§ Records for this task
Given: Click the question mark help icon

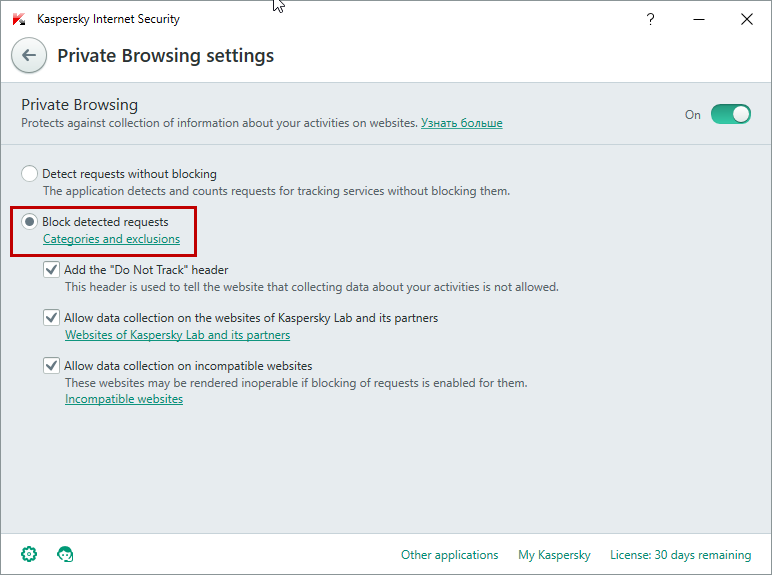Looking at the screenshot, I should (x=650, y=19).
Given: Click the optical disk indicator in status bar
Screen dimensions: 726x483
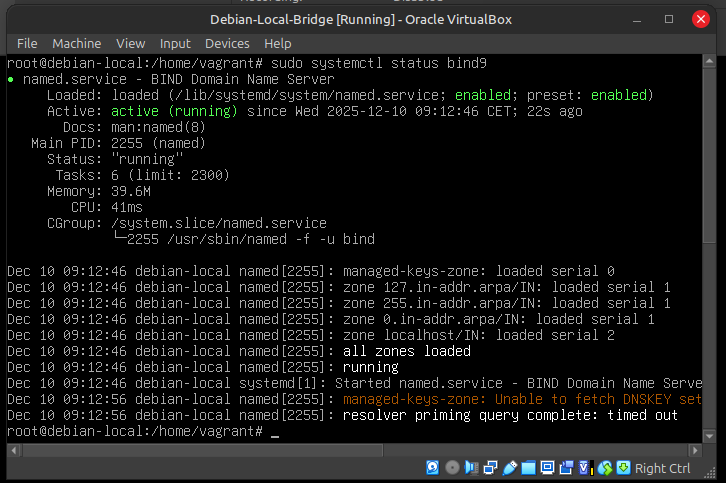Looking at the screenshot, I should [452, 468].
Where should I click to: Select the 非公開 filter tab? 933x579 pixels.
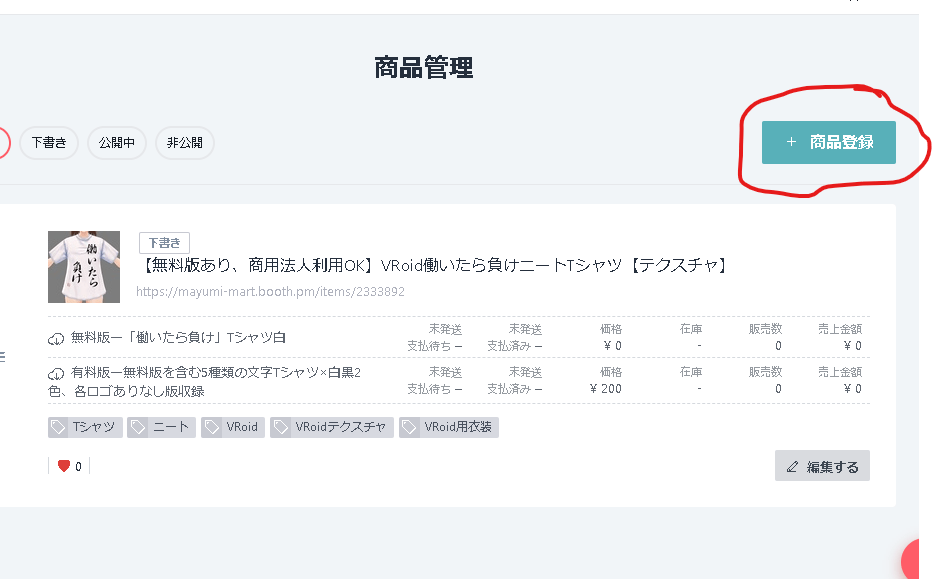click(x=184, y=143)
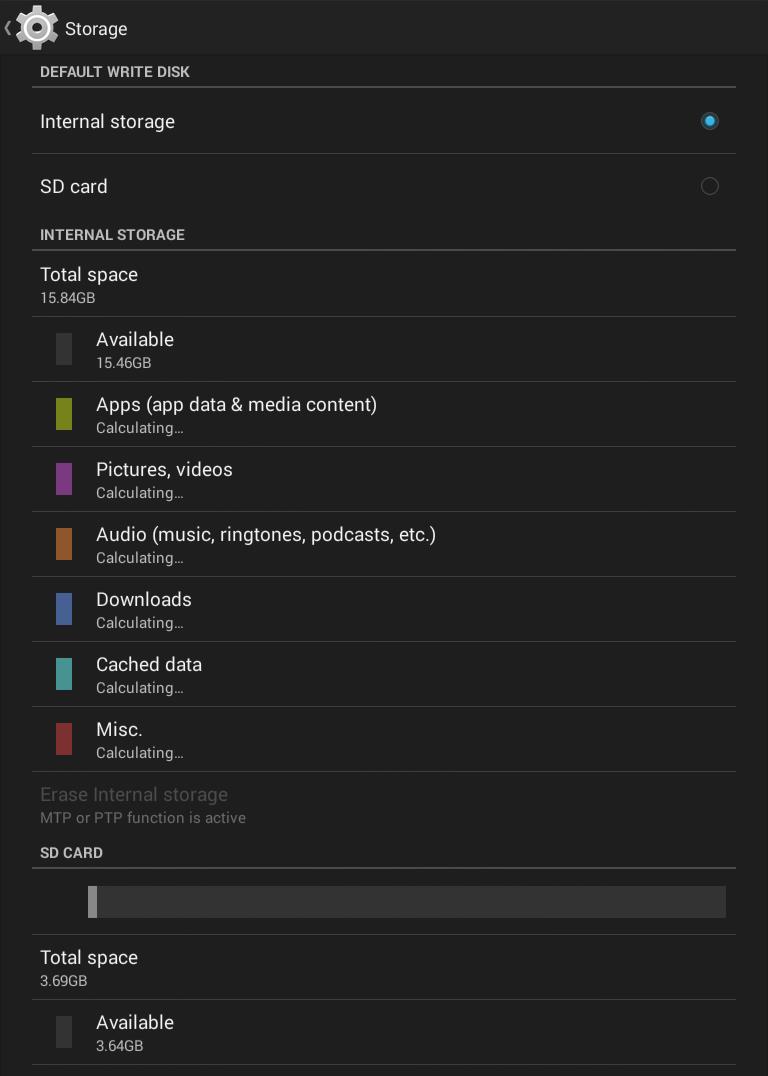Open the Misc. storage entry
This screenshot has width=768, height=1076.
click(119, 739)
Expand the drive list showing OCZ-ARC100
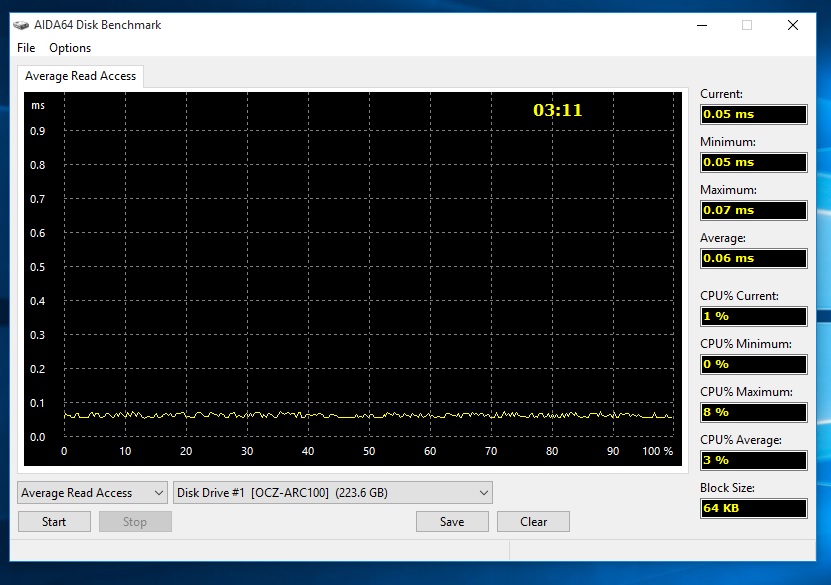The height and width of the screenshot is (585, 831). (483, 492)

§ Exercise instructions
Please output all the records above exactly, leaving out every picture.

§ Task result
Given: Click the question mark help icon

Looking at the screenshot, I should (x=650, y=19).
Given: Click the optical disk indicator in status bar
Screen dimensions: 726x483
Looking at the screenshot, I should [452, 468].
Where should I click to: Select the 非公開 filter tab? 933x579 pixels.
click(x=184, y=143)
Open the Misc. storage entry
This screenshot has width=768, height=1076.
click(119, 739)
Expand the drive list showing OCZ-ARC100
The height and width of the screenshot is (585, 831). (483, 492)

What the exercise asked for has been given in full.